An alternative is a salt solution of one cup of salt per gallon of water. The solution is only needed if pipes are going to be without heat for an extended period of time, such as during a power outage or if the building is being closed for the winter.

More Tips for You

It isn’t just pipes, pumps and homes that should be prepared for tough winter weather. Water systems’ offices and employees need to ready themselves as well.

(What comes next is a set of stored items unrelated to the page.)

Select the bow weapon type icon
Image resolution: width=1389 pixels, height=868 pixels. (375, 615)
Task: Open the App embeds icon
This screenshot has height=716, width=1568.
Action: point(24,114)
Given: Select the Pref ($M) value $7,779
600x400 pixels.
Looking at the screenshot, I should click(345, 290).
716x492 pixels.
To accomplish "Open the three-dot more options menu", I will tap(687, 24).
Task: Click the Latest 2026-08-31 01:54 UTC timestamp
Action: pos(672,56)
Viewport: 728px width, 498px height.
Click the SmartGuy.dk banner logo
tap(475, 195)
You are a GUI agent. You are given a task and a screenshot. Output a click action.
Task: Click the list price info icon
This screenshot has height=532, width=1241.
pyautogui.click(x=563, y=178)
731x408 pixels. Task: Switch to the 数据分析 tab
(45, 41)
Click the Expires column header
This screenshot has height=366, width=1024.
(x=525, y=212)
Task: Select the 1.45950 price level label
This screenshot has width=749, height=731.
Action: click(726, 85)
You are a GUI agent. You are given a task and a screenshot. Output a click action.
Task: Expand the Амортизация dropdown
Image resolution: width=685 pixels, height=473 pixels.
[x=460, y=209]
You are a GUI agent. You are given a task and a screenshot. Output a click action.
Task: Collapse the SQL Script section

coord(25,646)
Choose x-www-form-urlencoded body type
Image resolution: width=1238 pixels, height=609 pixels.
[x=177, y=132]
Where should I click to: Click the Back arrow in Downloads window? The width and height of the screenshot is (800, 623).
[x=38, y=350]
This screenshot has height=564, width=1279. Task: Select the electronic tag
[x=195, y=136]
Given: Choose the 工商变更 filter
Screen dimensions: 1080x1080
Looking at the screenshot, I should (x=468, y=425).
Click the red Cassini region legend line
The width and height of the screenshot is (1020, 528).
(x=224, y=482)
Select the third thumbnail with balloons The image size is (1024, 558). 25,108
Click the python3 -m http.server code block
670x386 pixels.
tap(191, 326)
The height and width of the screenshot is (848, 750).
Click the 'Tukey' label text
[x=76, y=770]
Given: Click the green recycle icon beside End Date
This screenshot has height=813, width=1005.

Here are a few suggestions to help you prepare for winter storms:

  •  Make sure your vehicles are ready for the cold weather. Check all the fluids, especially antifreeze.
  • Make sure tires are inflated to a proper pressure for the cold, and be sure the tread isn’t too worn. Extremely worn tread won’t be able to get traction as easily on ice- or snow-covered roads.
  • Be ready to put on snow tires or snow chains, and be sure to take them off as soon as the roads are clear. Using the chains on dry roads can wear the chains out fasters, as well as the tires. They also can damage the roadways.
  • Make sure all vehicles have full fuel tanks prior to a major storm. Many gas pumps are electric, so you may have a hard time getting gas if the power is out.
  • Be sure the office is prepared for weather-induced blackouts. Have plenty of flashlights on hand, as well as plenty of batteries. If using rechargeables, make sure the batteries are fully charged. Put them on a charger about once a week to maintain full charge.
  • Have a generator on standby for the office, especially for computer use. Make sure there is enough fuel for the generator.
  • Make sure you have a solid method of communication. Keep cell phone batteries fully charged and have fresh batteries for walkie-talkies. Get a car charger for your cell phone if you don’t already have one. If the power is out for several days, that may be the only way to charge your phone.
  • Make sure employees know, understand and can utilize the system’s emergency plan. Be sure there are plenty of copies available for employees.
  • Make sure your company’s contacts list is up to date. Emergency contacts list should include not only your employees, but also heads of other utilities in town and city officials, including the mayor and city council members.
  • Check all supplies and make sure you have plenty, in case bad weather delays shipments. Ensure you have plenty of spare piping and repair parts available to fix any burst pipes around town.
  • Keep customers informed as best as possible of water interruptions, mainly through newspapers and radio stations, since portable analog televisions will no longer work after February due to FCC laws requiring digital signals.
  • Have a plan in place to assess damage quickly and efficiently once power is restored and traveling becomes easier.

These are a few suggestions to keep in mind as you prepare your customers, and yourself, for Old Man Winter.